Once your job has been submitted to PBS via the qsub command, multiple tools are available to monitor and control your job.
1 – Getting general job information
PBS native tools
The qstat command gives information about the current jobs queued or running on MeSU computing servers (more information with man qstat).
Without arguments, qstat will display the current jobs for all users:
user1@mesu2:~> qstat Job id Name User Time Use S Queue ---------------- ---------------- ---------------- -------- - ----- 293682.mesu2 run.sh user1 0 Q f96c_b 294059.mesu2 colmlge user2 190:16:0 R f48c_a 294060.mesu2 ibdmlge user2 187:28:4 R f48c_a
If you know you job identifier (output of the qsub command, or by identifying it the qstat output), you can get information about your specific job with the qstat -f command (use qstat -fx if your job has already ended):
user1@mesu2:~> qstat -fx 294059.mesu2 Job Id: 294059.mesu2 Job_Name = job Job_Owner = user1@mesu1.ib0.xa.dsi.upmc.fr resources_used.cpupercent = 949 resources_used.cput = 190:24:04 resources_used.mem = 147434480kb resources_used.ncpus = 24 resources_used.vmem = 164753884kb resources_used.walltime = 47:13:50 job_state = R queue = f48c_a server = mesu2
If you want to display detailed status of job arrays, use qstat -tr.
MeSU Specific tools
In addition to qstat, MeSU offers additional tools that can help you monitor your jobs.

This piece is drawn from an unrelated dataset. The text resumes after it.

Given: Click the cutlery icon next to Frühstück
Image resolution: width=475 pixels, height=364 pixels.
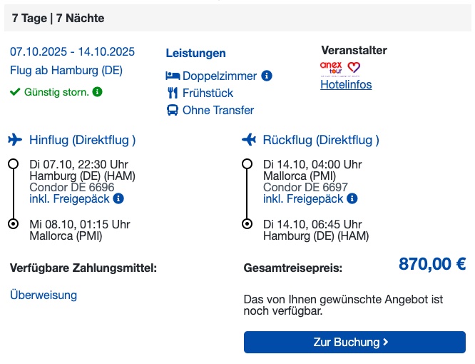Looking at the screenshot, I should coord(173,93).
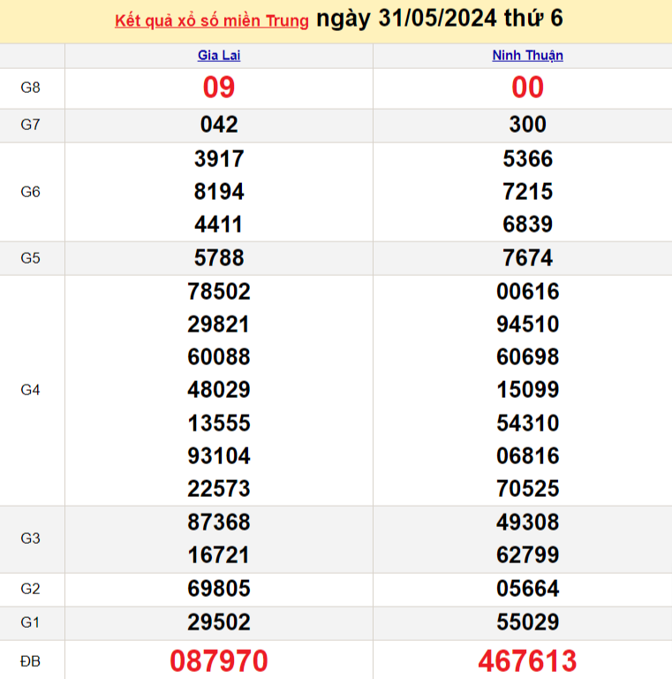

These tools provide a similar user experience to the tools provided by Slurm (a resource management system like PBS) which is available on many supercomputers.
The qqueue tool displays a summary of the jobs running and pending currently on MeSU :
user1@mesu2:~> qqueue JOBID PARTITION NAME USER ST TIME NODES CPUS NODELIST(REASON) 150794 beta m0p50 user4 R 1:17:00 8 192 r1i0n[0-7] 150850 beta GA8_v user1 R 2-12:10:59 4 96 r1i0n[22-25] 151044 beta V3E user1 PD 4 96 (Resources)
The qinfo tool displays a summary of MeSU resources status :
user1@mesu2:~> qinfo PARTITION STATE NODES NODELIST beta alloc 59 r1i0n[0-7,13-14,18-21,26-35],r1i3n[0-17,35],r1i2n[18-20,27-35],r1i1n[13-16] gamma mixed 1 mesu3 beta idle 85 r1i1n[0-12,17-35],r1i2n[0-17,21-26],r1i3n[18-34],r1i0n[8-12,15-17,22-25] gamma idle 1 mesu4
2 – Deleting or stopping a job
At any time, you can delete (or stop) a queued (or running) job by using the qdel command :
user1@mesu2:~> qdel 298109.mesu2
If you’re job is running, PBS will handle the killing of its processes.
3 – Connecting to a computing node for more details
Once your job is running (status R in qstat or qqueue), you can connect to one of the used nodes with ssh in order to inspect the status of the node for instance, or to dynamically interact with your job. Identify the nodes your job has been dispatched to with qqueue or qstat -f and run one of the following commands depending on the server your job has been dispatched to :
# To connect to the node 17 of MeSU-beta ssh r1i0n17
Once connected to a node, you can run the same “classical” system monitoring tools (top, pstree, watch… ) that you would on a desktop computer.